───── INPUT RECORDS

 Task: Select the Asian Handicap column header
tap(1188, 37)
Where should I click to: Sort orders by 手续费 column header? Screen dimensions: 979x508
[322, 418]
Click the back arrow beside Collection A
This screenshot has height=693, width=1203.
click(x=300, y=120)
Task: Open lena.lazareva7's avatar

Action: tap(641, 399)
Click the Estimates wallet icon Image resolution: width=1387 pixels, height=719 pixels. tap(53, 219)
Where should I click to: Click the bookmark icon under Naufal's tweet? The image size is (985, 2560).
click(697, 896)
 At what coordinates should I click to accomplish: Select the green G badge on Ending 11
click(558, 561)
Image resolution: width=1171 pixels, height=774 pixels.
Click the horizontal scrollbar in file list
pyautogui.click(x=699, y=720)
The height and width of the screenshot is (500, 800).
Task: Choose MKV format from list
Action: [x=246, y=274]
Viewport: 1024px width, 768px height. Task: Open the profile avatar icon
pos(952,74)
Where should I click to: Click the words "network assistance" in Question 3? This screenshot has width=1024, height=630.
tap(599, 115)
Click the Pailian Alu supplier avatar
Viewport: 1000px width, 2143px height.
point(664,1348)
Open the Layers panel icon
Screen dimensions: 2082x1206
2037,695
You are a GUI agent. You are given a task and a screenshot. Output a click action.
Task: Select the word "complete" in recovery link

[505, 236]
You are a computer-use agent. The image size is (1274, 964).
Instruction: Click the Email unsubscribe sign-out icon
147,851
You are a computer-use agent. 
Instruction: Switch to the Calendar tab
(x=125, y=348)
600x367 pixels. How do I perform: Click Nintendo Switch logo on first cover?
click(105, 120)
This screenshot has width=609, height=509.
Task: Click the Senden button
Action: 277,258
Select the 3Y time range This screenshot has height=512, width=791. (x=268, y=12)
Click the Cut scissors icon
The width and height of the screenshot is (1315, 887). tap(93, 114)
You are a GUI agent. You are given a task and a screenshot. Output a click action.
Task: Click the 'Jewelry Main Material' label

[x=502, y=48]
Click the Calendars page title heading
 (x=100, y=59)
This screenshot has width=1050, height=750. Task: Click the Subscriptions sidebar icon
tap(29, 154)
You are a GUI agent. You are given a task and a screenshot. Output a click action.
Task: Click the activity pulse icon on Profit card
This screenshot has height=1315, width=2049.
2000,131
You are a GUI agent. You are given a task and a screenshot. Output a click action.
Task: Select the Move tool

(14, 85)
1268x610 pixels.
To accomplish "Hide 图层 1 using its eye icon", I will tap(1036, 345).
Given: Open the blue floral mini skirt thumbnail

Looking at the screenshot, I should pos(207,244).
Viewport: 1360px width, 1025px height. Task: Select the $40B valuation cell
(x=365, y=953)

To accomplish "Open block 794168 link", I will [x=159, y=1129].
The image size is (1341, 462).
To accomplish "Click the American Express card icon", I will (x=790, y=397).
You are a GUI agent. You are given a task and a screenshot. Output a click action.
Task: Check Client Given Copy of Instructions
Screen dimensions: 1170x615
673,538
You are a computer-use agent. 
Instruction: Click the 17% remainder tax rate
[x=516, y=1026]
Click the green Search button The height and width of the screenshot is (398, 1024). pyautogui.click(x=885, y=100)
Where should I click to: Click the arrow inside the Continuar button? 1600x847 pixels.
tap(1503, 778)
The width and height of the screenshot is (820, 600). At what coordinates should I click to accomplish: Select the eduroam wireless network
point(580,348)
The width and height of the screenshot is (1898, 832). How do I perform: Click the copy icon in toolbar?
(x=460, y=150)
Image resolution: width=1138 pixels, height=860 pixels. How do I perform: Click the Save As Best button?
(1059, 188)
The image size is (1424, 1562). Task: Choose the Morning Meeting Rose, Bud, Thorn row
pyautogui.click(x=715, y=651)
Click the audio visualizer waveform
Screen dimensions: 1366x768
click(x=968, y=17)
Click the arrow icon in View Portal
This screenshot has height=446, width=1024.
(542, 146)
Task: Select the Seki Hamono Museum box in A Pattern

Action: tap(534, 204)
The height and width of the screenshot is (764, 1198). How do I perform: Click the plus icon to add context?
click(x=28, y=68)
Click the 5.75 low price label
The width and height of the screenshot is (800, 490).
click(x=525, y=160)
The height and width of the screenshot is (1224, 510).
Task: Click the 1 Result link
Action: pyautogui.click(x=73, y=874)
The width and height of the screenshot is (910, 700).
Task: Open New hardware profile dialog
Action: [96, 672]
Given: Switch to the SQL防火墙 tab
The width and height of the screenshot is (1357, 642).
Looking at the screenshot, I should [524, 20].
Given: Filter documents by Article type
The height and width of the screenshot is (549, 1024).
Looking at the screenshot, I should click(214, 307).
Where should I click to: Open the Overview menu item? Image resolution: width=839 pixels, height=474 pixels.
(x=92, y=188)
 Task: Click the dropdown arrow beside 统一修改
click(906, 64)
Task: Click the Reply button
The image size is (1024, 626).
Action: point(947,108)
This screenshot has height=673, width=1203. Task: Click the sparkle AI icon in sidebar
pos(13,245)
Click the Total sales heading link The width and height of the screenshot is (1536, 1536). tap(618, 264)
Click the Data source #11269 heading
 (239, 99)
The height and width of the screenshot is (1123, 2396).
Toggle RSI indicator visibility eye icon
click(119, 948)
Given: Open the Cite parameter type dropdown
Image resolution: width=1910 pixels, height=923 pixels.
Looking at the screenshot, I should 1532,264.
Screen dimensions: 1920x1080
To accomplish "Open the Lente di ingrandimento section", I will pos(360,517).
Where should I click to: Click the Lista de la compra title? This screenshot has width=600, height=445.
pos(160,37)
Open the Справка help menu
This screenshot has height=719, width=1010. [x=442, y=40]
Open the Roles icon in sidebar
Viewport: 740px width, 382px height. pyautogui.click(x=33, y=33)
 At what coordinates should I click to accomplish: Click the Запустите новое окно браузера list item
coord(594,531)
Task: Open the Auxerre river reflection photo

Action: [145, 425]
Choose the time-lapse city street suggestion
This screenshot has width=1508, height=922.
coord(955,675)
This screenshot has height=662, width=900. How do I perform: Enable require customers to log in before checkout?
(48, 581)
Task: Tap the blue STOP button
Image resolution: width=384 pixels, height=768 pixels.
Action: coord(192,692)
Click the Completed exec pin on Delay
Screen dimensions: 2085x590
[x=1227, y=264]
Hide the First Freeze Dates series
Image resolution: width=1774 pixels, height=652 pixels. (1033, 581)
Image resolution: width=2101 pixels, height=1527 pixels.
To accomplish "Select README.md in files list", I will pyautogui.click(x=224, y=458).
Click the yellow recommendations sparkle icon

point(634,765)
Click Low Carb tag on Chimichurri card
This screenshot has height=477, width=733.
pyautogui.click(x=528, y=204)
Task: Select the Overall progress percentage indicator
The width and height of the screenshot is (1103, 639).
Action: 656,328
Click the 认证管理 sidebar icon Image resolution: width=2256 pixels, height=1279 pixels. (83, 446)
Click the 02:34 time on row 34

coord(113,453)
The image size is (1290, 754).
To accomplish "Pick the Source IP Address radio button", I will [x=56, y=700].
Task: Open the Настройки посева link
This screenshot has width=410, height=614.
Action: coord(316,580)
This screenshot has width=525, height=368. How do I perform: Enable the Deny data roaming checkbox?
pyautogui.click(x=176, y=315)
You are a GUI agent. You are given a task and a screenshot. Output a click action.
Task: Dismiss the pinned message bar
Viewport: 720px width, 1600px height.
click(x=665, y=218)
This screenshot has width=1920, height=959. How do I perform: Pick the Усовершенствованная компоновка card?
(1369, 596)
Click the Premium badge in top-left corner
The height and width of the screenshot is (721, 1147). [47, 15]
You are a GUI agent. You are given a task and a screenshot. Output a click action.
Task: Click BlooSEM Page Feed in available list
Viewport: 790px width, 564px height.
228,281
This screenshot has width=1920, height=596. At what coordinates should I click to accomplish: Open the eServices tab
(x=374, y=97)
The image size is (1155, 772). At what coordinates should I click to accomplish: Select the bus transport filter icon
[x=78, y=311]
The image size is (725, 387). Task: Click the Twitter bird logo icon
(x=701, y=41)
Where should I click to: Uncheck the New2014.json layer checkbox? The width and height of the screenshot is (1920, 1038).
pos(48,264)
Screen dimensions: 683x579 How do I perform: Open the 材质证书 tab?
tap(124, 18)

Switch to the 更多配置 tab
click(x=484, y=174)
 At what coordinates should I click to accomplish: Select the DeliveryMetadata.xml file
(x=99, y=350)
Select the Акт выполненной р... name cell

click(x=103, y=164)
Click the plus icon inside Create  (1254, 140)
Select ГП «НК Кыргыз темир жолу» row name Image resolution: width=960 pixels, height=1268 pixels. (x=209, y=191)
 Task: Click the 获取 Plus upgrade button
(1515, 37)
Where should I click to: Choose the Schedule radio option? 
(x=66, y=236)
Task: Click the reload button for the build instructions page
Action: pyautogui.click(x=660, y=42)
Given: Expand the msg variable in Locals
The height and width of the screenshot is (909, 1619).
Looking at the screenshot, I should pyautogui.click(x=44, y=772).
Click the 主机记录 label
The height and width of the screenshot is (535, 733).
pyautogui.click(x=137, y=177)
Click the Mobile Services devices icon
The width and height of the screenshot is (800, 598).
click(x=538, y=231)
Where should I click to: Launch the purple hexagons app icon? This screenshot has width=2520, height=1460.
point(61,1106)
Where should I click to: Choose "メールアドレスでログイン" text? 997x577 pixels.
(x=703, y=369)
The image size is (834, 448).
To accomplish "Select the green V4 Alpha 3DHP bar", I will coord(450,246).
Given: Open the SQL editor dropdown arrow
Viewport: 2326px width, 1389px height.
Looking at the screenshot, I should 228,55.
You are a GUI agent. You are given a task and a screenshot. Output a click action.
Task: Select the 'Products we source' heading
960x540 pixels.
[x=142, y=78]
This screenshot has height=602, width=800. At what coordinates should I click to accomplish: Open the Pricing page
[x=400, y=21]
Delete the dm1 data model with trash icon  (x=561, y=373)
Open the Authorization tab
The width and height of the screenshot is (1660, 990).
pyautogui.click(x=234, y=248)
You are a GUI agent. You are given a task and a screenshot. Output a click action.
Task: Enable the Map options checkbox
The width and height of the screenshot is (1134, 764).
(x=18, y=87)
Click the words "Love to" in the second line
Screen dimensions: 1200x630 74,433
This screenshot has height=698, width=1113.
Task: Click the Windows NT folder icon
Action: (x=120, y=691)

──────────

Transcribe the lines of the data above, starting at the line containing "Given: Open the blue" and ending at the line containing "will (x=790, y=397).", with both of those lines included.

Given: Open the blue floral mini skirt thumbnail

Looking at the screenshot, I should pos(207,244).
Viewport: 1360px width, 1025px height. Task: Select the $40B valuation cell
(x=365, y=953)

To accomplish "Open block 794168 link", I will [x=159, y=1129].
The image size is (1341, 462).
To accomplish "Click the American Express card icon", I will (x=790, y=397).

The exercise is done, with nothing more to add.